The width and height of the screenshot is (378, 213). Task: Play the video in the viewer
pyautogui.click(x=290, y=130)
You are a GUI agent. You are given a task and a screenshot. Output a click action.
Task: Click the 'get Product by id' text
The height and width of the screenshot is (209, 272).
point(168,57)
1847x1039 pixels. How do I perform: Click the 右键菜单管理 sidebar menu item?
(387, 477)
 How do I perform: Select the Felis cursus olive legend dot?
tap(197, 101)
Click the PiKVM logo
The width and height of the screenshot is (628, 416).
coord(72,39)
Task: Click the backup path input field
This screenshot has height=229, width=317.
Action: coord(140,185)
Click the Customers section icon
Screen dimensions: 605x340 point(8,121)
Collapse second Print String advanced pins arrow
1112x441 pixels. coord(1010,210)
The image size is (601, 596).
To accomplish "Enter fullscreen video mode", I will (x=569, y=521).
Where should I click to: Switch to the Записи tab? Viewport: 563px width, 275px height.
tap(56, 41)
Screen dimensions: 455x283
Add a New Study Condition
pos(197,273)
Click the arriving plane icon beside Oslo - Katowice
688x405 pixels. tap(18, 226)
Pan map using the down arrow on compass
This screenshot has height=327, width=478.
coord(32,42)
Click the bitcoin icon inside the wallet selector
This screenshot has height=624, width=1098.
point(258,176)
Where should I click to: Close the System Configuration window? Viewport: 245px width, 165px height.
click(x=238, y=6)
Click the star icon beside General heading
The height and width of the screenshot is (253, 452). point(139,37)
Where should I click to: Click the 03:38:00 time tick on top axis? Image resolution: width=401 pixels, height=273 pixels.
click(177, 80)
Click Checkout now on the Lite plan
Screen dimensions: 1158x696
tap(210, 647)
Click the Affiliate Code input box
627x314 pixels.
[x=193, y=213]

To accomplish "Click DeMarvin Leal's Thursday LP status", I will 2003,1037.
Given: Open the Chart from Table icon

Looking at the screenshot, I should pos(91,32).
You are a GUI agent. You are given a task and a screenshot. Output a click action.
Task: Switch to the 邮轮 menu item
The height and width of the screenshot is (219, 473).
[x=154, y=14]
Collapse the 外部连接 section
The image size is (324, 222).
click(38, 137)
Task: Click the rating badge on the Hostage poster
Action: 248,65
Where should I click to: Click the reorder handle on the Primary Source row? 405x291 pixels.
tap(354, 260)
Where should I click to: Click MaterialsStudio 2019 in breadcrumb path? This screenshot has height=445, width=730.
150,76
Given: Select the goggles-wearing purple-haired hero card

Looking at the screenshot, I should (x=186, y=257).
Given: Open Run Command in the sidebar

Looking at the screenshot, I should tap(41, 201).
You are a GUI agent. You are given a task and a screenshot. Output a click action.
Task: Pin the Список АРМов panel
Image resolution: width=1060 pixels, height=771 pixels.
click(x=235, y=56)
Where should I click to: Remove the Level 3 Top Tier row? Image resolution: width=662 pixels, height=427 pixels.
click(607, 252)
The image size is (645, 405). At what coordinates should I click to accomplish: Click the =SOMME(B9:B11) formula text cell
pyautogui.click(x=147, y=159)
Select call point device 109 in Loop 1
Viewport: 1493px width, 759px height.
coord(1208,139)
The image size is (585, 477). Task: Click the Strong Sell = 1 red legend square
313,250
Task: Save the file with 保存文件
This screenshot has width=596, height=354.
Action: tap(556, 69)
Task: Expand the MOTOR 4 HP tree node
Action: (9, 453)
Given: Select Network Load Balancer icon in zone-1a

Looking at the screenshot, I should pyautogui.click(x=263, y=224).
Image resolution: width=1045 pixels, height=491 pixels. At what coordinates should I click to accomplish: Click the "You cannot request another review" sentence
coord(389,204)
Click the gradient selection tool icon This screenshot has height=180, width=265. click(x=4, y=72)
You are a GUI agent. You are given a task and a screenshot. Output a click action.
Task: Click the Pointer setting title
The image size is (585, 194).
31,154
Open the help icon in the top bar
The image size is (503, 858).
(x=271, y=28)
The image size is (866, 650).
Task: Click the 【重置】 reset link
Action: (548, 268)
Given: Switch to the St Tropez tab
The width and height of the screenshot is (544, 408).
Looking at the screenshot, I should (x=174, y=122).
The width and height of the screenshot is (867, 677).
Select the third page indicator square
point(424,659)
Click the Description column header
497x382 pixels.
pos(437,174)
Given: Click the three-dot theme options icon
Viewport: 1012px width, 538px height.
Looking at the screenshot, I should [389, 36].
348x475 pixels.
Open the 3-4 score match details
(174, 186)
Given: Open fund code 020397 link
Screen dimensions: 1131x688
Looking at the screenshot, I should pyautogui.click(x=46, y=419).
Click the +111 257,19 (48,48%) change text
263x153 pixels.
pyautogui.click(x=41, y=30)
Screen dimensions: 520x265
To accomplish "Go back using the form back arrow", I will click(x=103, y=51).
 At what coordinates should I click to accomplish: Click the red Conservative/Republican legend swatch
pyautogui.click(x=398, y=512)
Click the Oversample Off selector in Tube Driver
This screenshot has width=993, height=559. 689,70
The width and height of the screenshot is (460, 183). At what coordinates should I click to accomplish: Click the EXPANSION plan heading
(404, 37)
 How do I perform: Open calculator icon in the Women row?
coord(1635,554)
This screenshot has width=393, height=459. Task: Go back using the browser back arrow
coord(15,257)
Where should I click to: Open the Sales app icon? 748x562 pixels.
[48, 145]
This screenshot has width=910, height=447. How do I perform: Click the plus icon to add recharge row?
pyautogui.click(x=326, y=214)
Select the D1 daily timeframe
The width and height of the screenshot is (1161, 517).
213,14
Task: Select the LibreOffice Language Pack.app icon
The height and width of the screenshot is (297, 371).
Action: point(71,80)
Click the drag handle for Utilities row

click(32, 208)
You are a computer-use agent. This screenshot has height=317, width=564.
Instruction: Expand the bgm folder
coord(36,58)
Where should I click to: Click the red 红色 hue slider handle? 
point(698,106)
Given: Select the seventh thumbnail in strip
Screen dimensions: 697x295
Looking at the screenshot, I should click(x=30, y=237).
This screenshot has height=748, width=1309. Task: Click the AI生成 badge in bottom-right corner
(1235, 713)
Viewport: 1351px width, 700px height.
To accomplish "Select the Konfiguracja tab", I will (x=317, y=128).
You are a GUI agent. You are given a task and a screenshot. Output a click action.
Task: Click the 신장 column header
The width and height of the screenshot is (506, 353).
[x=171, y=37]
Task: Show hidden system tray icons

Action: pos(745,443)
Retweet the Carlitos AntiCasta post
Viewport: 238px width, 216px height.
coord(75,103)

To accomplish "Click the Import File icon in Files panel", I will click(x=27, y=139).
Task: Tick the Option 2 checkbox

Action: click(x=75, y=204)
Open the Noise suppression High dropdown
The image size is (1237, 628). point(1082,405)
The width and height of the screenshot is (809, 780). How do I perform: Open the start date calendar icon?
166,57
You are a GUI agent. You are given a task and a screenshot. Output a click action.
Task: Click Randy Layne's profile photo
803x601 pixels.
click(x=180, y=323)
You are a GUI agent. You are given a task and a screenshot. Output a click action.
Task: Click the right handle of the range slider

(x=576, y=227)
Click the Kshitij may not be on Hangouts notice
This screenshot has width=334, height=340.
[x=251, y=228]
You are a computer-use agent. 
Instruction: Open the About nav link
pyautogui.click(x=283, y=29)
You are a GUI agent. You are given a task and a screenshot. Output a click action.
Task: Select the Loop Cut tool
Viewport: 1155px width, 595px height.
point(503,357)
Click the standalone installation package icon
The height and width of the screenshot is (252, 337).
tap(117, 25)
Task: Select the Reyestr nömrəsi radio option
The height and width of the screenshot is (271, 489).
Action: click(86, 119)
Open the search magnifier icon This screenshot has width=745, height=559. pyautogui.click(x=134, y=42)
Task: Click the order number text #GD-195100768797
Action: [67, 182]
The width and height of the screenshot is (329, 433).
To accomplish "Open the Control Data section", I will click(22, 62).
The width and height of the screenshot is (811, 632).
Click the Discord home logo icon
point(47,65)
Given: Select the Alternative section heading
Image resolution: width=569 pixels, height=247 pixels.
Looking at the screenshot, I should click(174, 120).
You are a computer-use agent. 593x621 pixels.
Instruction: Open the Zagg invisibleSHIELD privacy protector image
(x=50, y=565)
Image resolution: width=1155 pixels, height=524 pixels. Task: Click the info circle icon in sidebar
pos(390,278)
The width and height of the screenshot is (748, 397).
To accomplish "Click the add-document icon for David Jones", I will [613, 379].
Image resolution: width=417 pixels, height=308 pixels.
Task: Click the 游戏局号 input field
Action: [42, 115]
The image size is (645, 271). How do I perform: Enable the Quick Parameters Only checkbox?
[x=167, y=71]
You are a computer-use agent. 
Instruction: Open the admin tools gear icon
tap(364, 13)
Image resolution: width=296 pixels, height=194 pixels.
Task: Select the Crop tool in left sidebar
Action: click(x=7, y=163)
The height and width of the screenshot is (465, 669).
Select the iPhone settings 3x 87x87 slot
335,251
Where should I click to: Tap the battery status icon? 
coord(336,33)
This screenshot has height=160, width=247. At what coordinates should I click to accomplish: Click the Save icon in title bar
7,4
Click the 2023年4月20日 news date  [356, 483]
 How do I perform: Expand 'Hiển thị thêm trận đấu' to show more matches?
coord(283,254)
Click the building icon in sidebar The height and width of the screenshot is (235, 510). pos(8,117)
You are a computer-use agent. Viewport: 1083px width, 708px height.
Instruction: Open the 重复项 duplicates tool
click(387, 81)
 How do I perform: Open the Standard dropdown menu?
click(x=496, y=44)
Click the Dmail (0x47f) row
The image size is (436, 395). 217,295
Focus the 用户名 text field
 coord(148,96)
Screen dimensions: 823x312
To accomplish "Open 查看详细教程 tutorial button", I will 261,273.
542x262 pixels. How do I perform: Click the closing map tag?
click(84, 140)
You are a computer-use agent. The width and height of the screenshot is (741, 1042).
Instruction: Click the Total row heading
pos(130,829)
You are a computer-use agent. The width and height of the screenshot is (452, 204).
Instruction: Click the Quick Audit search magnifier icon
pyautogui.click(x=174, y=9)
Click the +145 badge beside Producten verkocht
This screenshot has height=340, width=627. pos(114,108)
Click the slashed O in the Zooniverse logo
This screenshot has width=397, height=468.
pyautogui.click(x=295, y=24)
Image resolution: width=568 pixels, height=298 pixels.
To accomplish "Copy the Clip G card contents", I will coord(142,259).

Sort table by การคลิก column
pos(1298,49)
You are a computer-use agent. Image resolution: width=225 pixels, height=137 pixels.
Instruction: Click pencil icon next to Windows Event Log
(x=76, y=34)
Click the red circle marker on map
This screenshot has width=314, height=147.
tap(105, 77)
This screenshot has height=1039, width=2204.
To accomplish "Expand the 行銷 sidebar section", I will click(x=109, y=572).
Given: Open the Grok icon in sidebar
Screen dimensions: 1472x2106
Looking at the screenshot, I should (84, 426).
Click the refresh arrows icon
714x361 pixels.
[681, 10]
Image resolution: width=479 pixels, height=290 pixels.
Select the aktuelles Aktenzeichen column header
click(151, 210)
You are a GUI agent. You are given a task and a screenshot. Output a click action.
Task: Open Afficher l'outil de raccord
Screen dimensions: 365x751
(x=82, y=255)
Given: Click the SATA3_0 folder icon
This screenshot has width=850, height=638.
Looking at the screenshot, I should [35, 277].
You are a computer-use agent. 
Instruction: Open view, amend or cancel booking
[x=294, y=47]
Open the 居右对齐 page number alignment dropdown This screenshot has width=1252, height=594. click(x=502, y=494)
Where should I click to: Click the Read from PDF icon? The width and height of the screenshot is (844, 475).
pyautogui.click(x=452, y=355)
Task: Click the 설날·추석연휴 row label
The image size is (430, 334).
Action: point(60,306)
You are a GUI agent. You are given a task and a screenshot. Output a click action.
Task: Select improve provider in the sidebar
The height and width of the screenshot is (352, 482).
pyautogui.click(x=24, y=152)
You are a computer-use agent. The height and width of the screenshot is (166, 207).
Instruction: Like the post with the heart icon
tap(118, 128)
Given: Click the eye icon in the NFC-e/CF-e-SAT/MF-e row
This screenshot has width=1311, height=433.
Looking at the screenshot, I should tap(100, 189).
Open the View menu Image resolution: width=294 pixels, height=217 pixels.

····················

• [PROMPT]: For each line above that includes "Loop", copy the line.

• [SOLVED PROBLEM]:
Select call point device 109 in Loop 1
Task: Select the Loop Cut tool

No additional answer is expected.